Dalam biografi sebuah bukunya, Romo Magnis bahkan dikatakan sebagai seseorang yang ahli tentang Marxisme dan Komunisme. Dilahirkan di Jerman 1936, dan sejak 1961 hidup dan belajar filsafat di Indonesia. Dalam bidang etika, filsafat politikdan pandangan-pandangannya atas dunia Jawa, sampai tahun 2003 ia bahkan sudah menulis 400 artikel populer ilmiah dan 25 buku.
Buku tersebut menjadi penting sebagai sumbangsih besar bagi pemahaman masyarakat tentang Lenin dan pemikir-pemikir setelahnya, Leon Trotsky, Georg Lukacs, Karl Korsch, Antonio Gramsci sampai Tan Malaka. Paling tidak buku tersebut bisa memberikan pencerahan baru atas ketentuan yang “dibuat-buat” untuk mengekang kebebasan berpikir dengan melarang persebaran ajaran marxisme-leninisme melalui sebuah ketetapan MPR yang hingga buku ini ditulis belum dicabut. Buku tersebut berguna untuk mendukung persebaran informasi mengenai Lenin dalam buku berbahasa Indonesia yang mudah diakses pembaca.
Buku itu adalah tentang Lenin. Sebuah sosok yang sebenarnya masih terasa kontroversial untuk alam pemikiran masyarakat Indonesia. Pengalaman pahit hidup bersama dengan Partai Komunis Indonesia (PKI) tampaknya masih cukup kuat untuk menciptakan rasa takut untuk dekat-dekat dengan apapun yang berbau atau bernada komunisme. Sungguh luar biasa trauma yang diciptakan oleh peristiwa 30 September 1965!

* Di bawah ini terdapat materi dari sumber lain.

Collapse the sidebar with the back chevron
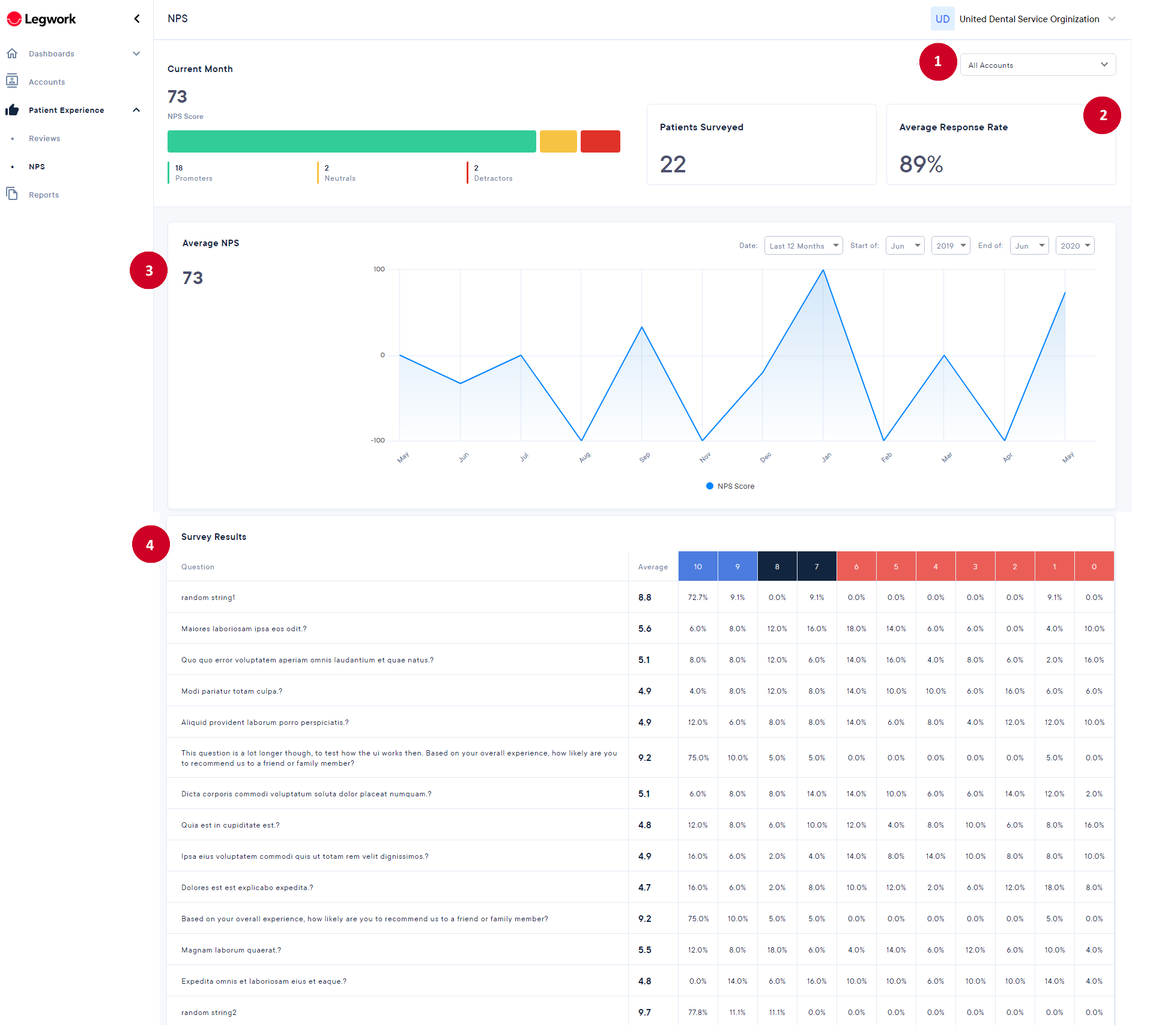(137, 19)
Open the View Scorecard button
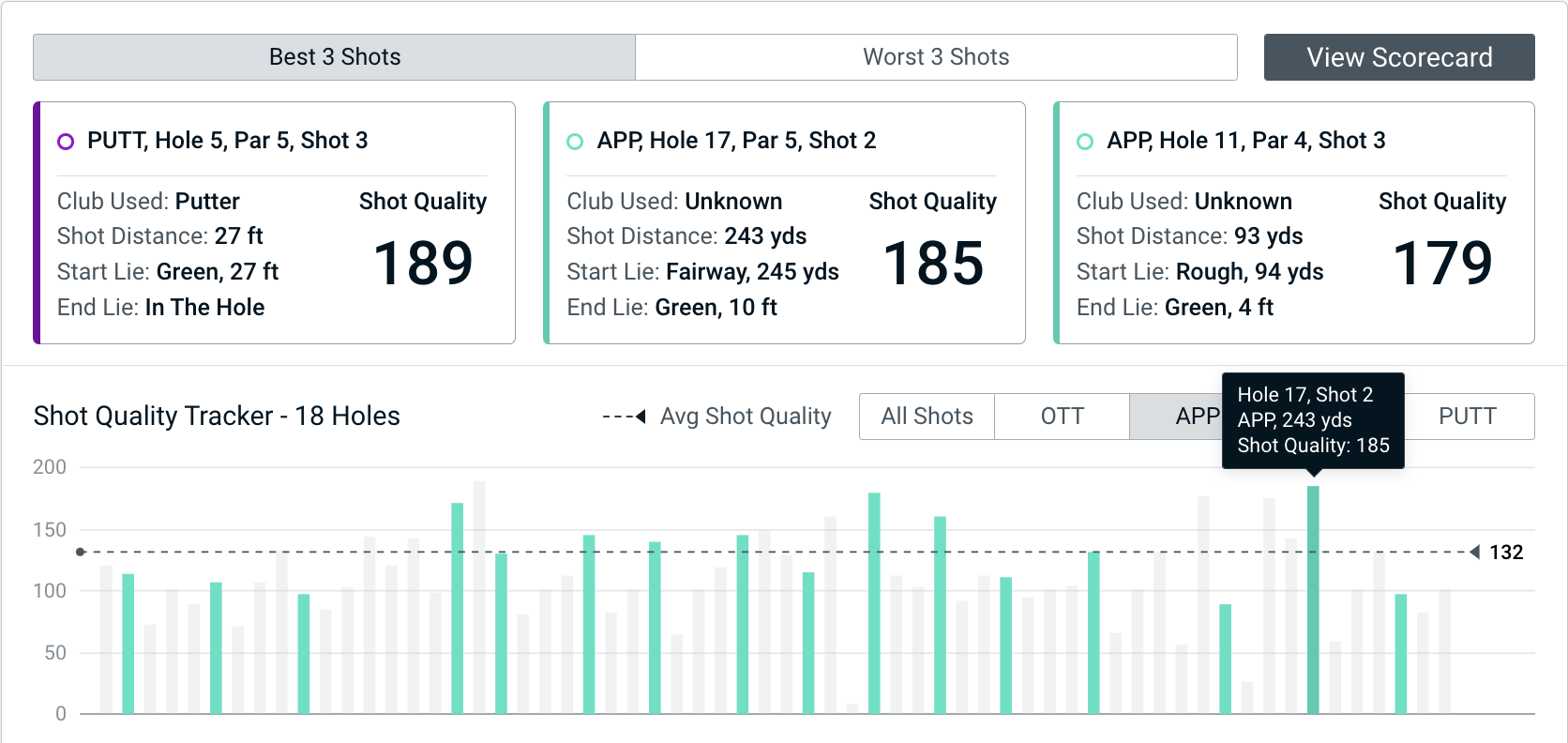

Secara umum, potensi kesalahan umum yang sering dilakukan orang saat memahami dan menilai Lenin ialah:
- Kita menilai Lenin dari sudut pandang subyek lain, yaitu dari praktik para pewarisnya (terutama Lenin).
- Kita menilai Lenin dari sudut pandang ruang dan waktu yang lain, yaitu dari alam kehidupan masa kita, dan bukan dengan meletakkannya ke dalam konteks alam kehidupan masanya Lenin sendiri.
- Kita menilai Lenin dari sudut pandang makna yang lain, yaitu dengan mengartikan gagasan pemikiran Lenin dari kerangka gagasan pemikiran orang lain.
Dalam menulis tentang Lenin, buku ini berusaha memahami Lenin sedekat mungkin dengan konteks alam pemikiran Lenin. Dan itu dilakukan terutama dengan gaya pendekatan “saling merujuk.” Buku ini berusaha mengikuti alur logika dan menafsirkan pemikiran Lenin dengan menggunakan kerangka karya-karya Lenin sendiri. Satu gagasan Lenin, dikaitkan dengan gagasan Lenin yang termuat dalam karya Lenin lainnya.
Apa yang dituliskan di buku ini sebenarnya hendak menggerakkan bandul penilaian kita agar kembali ke titik keseimbangan dalam menjatuhkan penilaian. Kita tidak boleh terlalu ekstrem dan terbawa oleh opini. Bahkan meskipun orang yang kita nilai itu ialah orang yang kita benci. Keadilan adalah hak setiap manusia, dan berusaha memberikannya kepada Lenin, tokoh yang sudah terlalu sering dilabeli dengan sekian banyak prasangka dan opini negatif yang sayangnya tak dilandaskan pada karya-karya dan logika sang subyeknya sendiri, namun berdasarkan opini-opini orang lain.
Bagi sang penulis, pemahaman seharusnya mendahului penilaian, dan inilah kecerdasan dan keadilan itu.